REQ: Detect if a PDF has bookmarks

Started by StarGeek, April 22, 2023, 02:50:11 PM

Previous topic - Next topic

StarGeek

I've been working with some PDFs and learning how to edit them. One thing I haven't been able to find an easy answer for is to see if a PDF already has bookmarks or if I need to add them.  Right now, I'm stuck with using this command
qpdf --json file.pdf | jq ".outlines" | grep -Poi "Title\": "

It uses qpdf to dump all the data in json format, then jq (aka sed for json data) to look for the "outlines" structure, then finally grep to see if there are any title entries, finally check the return code, 0=bookmarks, 1=no bookmarks.  A bit much when I'm just looking for a True/False answer.

If this wouldn't be an easy add then this can be ignored.

edit: Just figured out I could use pdftk to remove a step
pdftk file.pdf dump_data | grep "BookmarkBegin"
* Did you read FAQ #3 and use the command listed there?
* Please use the Code button for exiftool code/output.
 
* Please include your OS, Exiftool version, and type of file you're processing (MP4, JPG, etc).

Phil Harvey

Can you upload a sample with a bookmark so I can take a look?

- Phil
...where DIR is the name of a directory/folder containing the images.  On Mac/Linux/PowerShell, use single quotes (') instead of double quotes (") around arguments containing a dollar sign ($).

StarGeek

* Did you read FAQ #3 and use the command listed there?
* Please use the Code button for exiftool code/output.
 
* Please include your OS, Exiftool version, and type of file you're processing (MP4, JPG, etc).

Phil Harvey

Hi StarGeek,

Try this outlines.config file:

%Image::ExifTool::UserDefined = (
    'Image::ExifTool::PDF::Root' => {
        Outlines => {
            SubDirectory => { TagTable => 'Image::ExifTool::UserDefined::Outlines' },
        },
    },
);

%Image::ExifTool::UserDefined::Outlines = (
    Count => { Name => 'NumOutlines' },
);

1; #end

And this command:

exiftool -config outlines.config -numoutlines FILE

I think that the PDF contains bookmarks if NumOutlines exists.  It works for the files you sent, but you should probably do more testing.

- Phil
...where DIR is the name of a directory/folder containing the images.  On Mac/Linux/PowerShell, use single quotes (') instead of double quotes (") around arguments containing a dollar sign ($).

sevy

Hello,

I use ExifTool to get info concerning various collections of pdf files (title, author, keywords/subject, number of pages). I recently add -pagemode.
When bookmark is available, the value is "UseOutlines". When the value is "UseNone" or is empty, there is no bookmarks.


StarGeek

Quote from: Phil Harvey on April 22, 2023, 10:30:37 PMIt works for the files you sent, but you should probably do more testing.

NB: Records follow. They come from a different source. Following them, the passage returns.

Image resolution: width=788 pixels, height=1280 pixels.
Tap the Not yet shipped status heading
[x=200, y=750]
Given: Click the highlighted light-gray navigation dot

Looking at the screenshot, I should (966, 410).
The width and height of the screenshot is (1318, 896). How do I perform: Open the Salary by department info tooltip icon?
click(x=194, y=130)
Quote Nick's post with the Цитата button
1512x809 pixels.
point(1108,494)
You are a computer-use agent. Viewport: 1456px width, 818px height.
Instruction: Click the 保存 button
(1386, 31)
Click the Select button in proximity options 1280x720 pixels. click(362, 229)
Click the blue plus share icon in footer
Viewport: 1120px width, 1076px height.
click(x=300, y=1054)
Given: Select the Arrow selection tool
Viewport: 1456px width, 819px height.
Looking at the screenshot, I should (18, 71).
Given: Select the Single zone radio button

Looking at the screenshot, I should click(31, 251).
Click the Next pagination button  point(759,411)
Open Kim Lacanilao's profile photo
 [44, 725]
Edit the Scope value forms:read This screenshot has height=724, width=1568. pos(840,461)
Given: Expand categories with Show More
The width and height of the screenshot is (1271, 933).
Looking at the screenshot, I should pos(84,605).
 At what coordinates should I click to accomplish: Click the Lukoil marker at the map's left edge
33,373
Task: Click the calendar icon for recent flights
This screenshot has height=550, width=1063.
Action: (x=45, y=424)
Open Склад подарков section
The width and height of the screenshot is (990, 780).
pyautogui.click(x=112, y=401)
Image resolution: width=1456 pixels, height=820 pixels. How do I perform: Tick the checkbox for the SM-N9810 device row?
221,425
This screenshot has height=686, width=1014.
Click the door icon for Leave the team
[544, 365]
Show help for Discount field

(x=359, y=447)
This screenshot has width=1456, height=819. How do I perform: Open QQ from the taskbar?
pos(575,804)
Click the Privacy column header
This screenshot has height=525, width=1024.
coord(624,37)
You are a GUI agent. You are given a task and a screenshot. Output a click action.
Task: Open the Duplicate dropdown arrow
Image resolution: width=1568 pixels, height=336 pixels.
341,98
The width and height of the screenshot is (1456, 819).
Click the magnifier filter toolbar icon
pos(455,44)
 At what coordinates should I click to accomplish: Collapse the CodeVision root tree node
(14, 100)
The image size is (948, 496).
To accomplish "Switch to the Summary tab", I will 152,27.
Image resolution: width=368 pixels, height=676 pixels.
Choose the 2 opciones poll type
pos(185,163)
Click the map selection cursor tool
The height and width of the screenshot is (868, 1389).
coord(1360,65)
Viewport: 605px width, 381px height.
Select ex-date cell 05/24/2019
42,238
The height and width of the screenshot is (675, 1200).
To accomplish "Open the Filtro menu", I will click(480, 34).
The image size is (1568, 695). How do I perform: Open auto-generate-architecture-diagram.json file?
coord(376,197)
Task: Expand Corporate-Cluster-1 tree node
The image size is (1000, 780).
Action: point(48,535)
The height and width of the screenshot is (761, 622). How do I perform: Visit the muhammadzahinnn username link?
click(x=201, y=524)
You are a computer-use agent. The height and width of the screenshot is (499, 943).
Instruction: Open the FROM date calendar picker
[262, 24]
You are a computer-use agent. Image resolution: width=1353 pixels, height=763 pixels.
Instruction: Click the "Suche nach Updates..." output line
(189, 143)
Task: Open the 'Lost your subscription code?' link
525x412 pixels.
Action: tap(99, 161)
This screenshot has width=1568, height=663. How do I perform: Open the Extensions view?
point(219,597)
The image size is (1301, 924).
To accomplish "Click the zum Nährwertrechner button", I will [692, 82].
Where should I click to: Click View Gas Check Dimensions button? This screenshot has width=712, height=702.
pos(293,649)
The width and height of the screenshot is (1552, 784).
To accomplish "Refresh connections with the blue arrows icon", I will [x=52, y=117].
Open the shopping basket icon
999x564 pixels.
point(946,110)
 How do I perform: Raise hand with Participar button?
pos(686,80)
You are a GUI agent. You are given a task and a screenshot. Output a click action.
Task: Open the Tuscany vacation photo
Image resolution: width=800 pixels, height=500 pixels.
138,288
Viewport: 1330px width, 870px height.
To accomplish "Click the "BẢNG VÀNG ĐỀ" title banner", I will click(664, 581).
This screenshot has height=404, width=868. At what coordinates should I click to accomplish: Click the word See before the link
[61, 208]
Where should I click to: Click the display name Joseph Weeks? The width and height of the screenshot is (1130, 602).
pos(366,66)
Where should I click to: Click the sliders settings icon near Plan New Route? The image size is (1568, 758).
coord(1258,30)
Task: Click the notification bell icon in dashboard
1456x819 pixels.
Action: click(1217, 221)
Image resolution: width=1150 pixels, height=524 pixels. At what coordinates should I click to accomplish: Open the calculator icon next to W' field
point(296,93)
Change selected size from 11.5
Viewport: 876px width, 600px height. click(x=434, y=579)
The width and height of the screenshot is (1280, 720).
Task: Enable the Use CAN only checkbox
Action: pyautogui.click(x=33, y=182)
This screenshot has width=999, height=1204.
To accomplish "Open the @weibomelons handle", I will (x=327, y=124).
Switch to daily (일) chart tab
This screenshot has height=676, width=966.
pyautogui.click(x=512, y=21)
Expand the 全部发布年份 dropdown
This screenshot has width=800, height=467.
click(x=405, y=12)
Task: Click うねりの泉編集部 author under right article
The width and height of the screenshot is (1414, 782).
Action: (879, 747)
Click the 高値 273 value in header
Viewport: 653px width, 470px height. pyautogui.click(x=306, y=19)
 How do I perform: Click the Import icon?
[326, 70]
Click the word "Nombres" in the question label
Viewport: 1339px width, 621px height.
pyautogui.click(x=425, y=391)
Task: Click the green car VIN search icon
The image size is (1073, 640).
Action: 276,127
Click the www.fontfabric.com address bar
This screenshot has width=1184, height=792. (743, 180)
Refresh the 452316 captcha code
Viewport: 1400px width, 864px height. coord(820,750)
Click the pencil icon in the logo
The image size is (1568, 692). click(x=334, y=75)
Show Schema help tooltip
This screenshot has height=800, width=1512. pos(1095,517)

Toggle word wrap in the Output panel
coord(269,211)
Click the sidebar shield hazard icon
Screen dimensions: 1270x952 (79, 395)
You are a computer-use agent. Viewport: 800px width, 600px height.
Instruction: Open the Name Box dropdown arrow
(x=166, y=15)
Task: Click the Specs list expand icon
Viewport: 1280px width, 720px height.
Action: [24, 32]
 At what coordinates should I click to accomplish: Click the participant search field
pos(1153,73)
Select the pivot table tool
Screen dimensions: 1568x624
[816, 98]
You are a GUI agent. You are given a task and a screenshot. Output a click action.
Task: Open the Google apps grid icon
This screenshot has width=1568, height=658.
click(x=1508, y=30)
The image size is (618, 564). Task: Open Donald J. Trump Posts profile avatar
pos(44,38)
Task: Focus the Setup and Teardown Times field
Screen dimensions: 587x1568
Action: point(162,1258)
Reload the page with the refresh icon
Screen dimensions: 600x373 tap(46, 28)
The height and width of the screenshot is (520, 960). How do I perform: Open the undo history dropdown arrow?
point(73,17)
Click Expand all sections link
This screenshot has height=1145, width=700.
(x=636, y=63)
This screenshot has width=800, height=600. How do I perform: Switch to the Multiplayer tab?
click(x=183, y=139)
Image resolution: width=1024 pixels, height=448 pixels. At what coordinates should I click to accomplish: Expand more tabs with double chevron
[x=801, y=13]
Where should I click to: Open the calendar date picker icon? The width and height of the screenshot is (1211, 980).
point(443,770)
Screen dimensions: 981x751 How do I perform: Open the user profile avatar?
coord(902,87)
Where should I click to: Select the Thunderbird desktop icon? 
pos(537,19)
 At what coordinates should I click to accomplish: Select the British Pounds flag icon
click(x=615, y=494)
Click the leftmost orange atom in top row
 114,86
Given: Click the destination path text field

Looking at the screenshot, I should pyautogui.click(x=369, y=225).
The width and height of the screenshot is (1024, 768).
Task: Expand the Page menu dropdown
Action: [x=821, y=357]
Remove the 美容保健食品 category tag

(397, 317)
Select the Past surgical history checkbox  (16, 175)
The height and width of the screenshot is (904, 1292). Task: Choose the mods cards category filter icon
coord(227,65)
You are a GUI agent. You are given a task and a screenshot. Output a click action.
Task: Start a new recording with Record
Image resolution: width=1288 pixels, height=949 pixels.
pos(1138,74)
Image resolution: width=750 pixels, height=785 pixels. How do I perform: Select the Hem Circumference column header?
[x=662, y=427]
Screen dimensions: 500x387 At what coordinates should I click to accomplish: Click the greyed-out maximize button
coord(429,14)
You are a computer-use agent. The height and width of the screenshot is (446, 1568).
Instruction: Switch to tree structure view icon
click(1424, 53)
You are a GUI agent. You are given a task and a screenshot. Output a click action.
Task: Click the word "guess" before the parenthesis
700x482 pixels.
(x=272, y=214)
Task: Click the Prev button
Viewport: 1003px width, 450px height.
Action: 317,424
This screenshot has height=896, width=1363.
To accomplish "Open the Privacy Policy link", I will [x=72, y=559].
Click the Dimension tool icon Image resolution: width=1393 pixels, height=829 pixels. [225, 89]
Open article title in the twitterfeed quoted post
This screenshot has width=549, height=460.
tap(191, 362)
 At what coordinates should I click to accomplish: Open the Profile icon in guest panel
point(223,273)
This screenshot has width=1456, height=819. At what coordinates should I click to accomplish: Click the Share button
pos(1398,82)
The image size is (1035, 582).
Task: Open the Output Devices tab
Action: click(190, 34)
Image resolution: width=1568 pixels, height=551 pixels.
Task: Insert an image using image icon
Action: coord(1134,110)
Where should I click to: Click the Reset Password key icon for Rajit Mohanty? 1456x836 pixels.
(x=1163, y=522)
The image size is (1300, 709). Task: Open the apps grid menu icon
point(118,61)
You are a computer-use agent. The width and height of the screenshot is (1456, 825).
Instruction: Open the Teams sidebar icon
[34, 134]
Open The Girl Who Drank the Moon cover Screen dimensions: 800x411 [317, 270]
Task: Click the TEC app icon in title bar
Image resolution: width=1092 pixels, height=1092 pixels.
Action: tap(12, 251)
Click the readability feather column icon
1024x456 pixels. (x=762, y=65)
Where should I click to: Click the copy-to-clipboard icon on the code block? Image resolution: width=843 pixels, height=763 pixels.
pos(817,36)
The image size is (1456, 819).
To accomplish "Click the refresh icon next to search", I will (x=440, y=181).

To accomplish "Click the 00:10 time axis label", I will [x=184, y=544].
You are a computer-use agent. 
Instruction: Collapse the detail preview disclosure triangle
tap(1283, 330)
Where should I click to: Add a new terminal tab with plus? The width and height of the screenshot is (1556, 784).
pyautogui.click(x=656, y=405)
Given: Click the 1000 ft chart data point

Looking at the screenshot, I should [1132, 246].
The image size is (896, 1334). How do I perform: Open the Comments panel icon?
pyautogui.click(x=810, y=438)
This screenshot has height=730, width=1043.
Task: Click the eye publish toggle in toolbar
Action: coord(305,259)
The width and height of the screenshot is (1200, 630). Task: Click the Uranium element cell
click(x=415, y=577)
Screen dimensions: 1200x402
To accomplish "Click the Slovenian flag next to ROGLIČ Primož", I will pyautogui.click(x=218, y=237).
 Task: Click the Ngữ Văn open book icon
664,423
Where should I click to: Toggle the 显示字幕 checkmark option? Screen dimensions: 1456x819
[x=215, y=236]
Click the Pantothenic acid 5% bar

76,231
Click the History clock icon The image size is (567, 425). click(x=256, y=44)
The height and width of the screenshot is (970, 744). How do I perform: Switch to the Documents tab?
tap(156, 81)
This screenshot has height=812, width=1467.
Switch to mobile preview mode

A quick check looks good.  Many thanks.
* Did you read FAQ #3 and use the command listed there?
* Please use the Code button for exiftool code/output.
 
* Please include your OS, Exiftool version, and type of file you're processing (MP4, JPG, etc).

StarGeek

Quote from: sevy on April 23, 2023, 01:04:13 AMWhen bookmark is available, the value is "UseOutlines". When the value is "UseNone" or is empty, there is no bookmarks.

A quick check shows that I have PDF where this isn't the case.  Several files have bookmarks (and the above config works on it), but it does not have a PageMode tag.

Running on my Calibre library, I have 926 pdfs.  Checking to see which files have a NumOutlines tag from the above config and are either missing a PageMode or have a $PageMode!~/UseOutlines/i results in 435 files.  Of those, 60 of them come back with a NumOutlines of 0 (I'll have to edit the config to return not defined instead of 0).  That leaves 375 pdfs that have a usable NumOutlines but do not have a matching PageMode.

I still have to take a closer look at some of these to make sure but I do not think PageMode gives an accurate result regarding the existence of bookmarks.
* Did you read FAQ #3 and use the command listed there?
* Please use the Code button for exiftool code/output.
 
* Please include your OS, Exiftool version, and type of file you're processing (MP4, JPG, etc).

sevy

Thanks for pointing that. I will have to adapt my workflow.